The Eagles have the sixth overall pick in the April draft thanks to their 4-11-1 record. Aside from 2016, when they traded up twice to get Wentz with the second pick, the No. 6 pick will be their highest “earned” selection since 2013, when they took three-time Pro Bowl right tackle Lane Johnson with the fourth pick.

“That’s something we have to hit on, the sixth pick in the draft, in a huge, huge way,” Roseman said. “And I think we have the right people to do that. I know that we’re going to be incredibly focused on not only that pick, but the other picks we’ll have in this draft. And hopefully we’ll have a bunch of them and we’ll go from there.”

Roseman admitted that the Eagles’ Super Bowl title in 2017 caused the organization to lose a little bit of its objectivity as far turning over the roster. They kept many of the key pieces of that title team together, even if it meant doing some of the contract restructuring that is coming back to bite them now.

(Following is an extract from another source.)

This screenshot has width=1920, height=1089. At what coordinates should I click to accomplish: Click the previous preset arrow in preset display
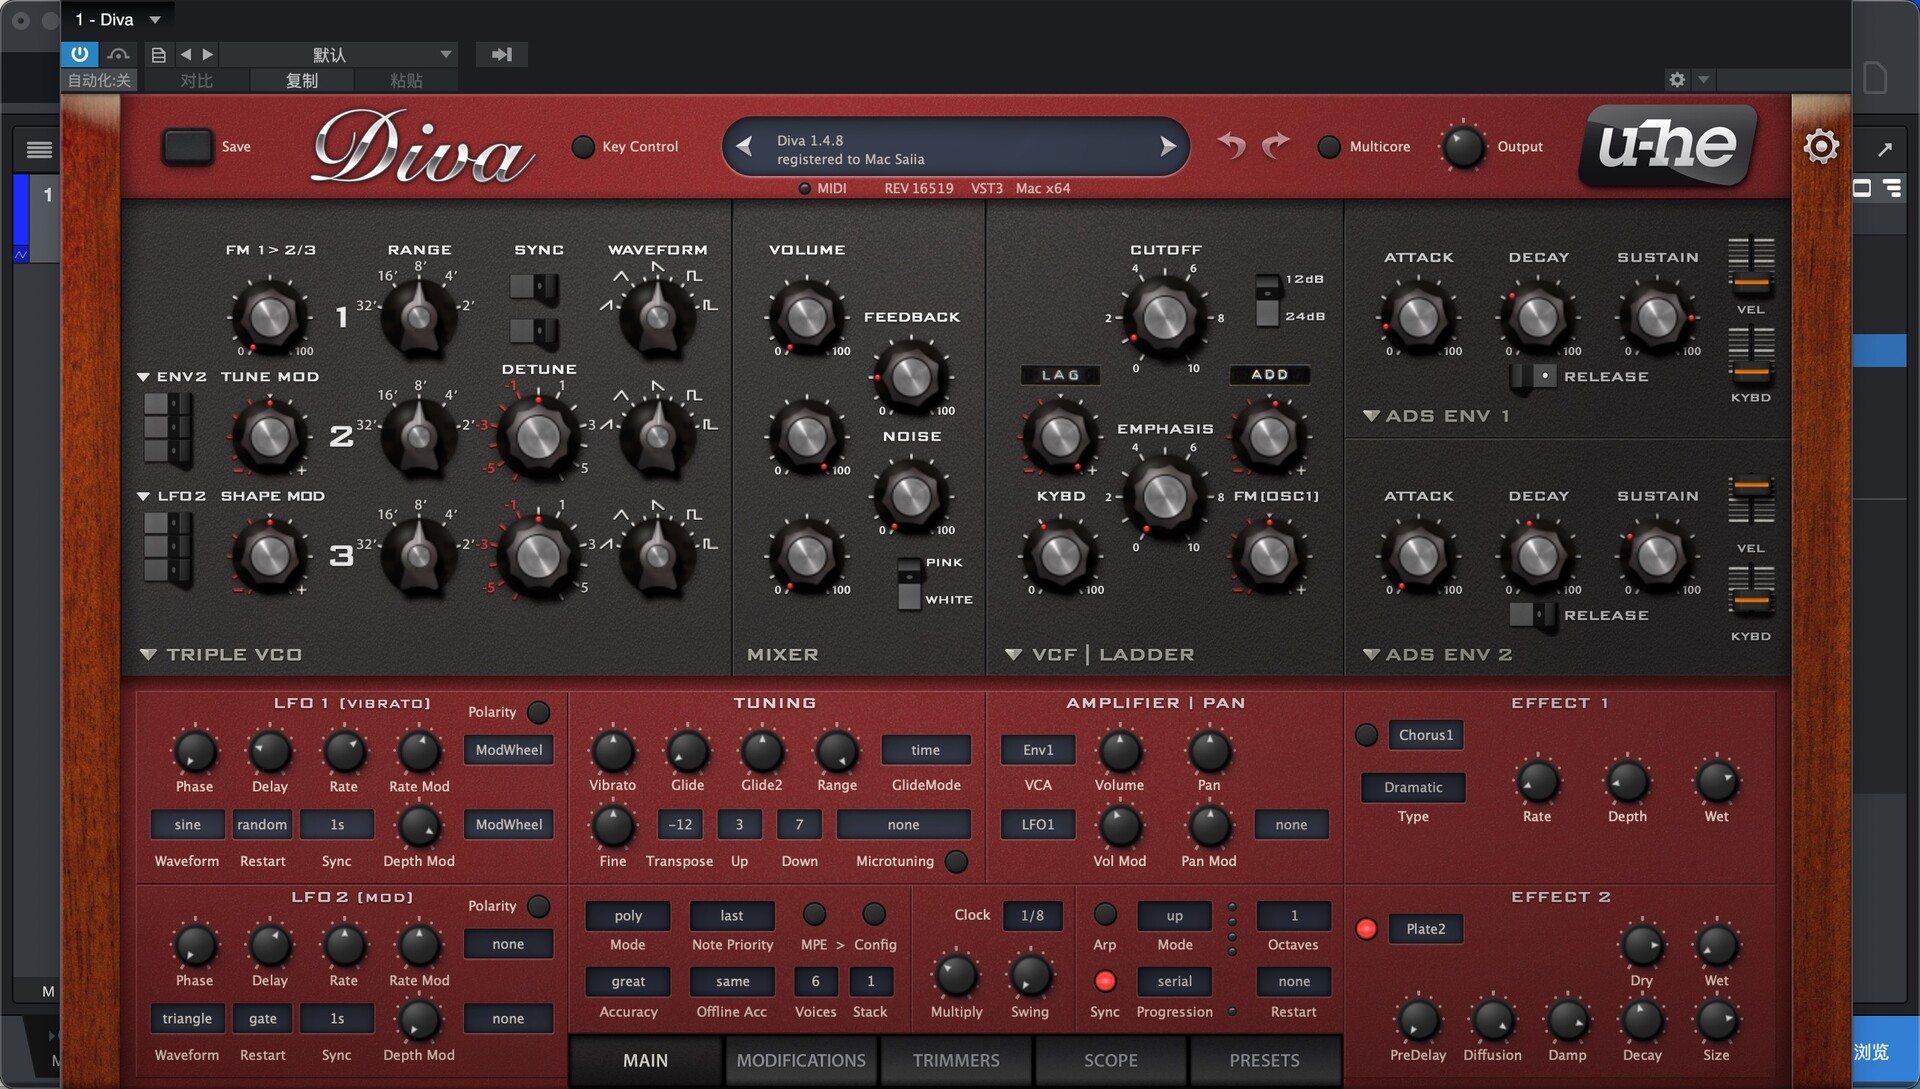click(743, 146)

“We did whatever we had to do to try to win a championship in ’17, especially when we saw the opportunity,” Roseman said. “Then [in] ’18, it felt like maybe it was an opportunity to run it back with the players that we had, and maybe even in ’19. Just continue to keep it going.

“But clearly, we are not the same roster right now.”

Roseman said the Eagles had planned to start turning over the roster after last season. But they “pivoted a little bit” when the COVID-19 pandemic came along.

“I don’t want to blame this on the pandemic,” he said. “But we thought we saw an opportunity with having the only [NFC East coaching] staff that was coming back, to maybe make one more run with veteran players than we were planning on making if there had been an offseason program and OTAs for those [young] guys. It was more short-term thinking.

“As much as there’s a little voice inside of your head telling you, now is probably the right time to change it ... [ we didn’t]. I take responsibility for that,” he said. “I didn’t really listen to that as much as I should have. And now we’re in the situation we’re in now where change is necessary and change is inevitable to this roster and the things that we need to do to get back to being the kind of team that we know we can be.”